Lines from the one containing "You are a GUI" through the final line of the data, restated word for word and free of pictures, make up the whole answer.

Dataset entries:
'''

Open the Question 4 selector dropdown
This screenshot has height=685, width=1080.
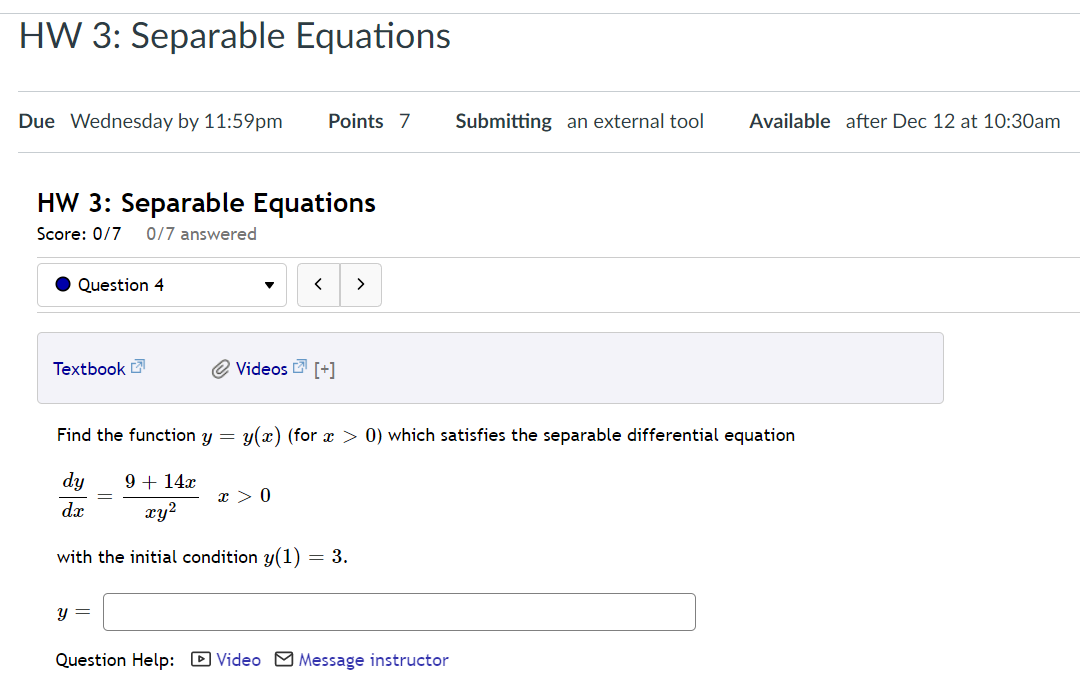[161, 285]
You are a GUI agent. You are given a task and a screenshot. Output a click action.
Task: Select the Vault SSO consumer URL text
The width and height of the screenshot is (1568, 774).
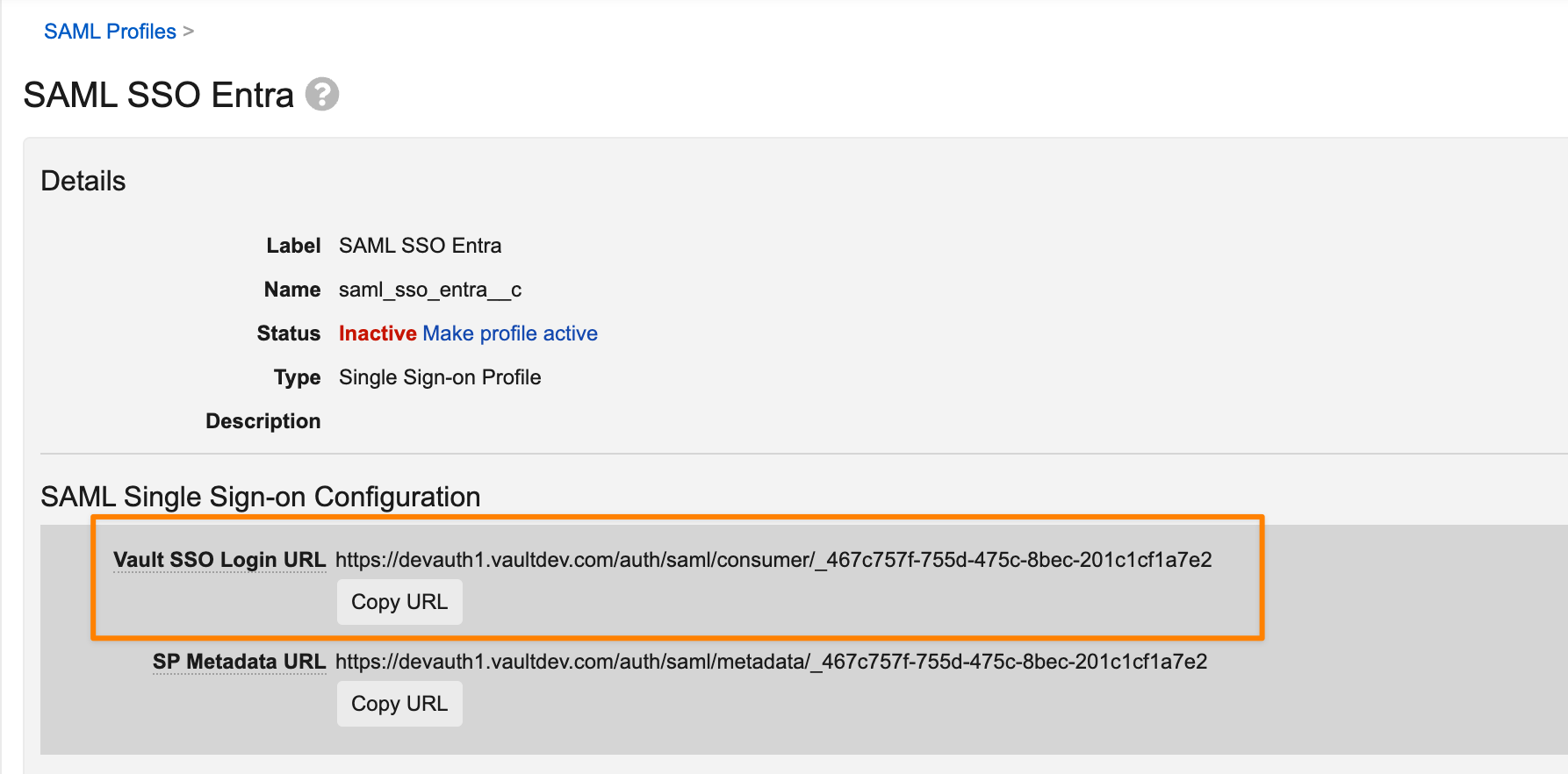tap(773, 560)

'''

Solution for this problem:
You are a GUI agent. You are given a task and a screenshot. Output a click action.
Task: Select the Vault SSO consumer URL text
The width and height of the screenshot is (1568, 774).
tap(773, 560)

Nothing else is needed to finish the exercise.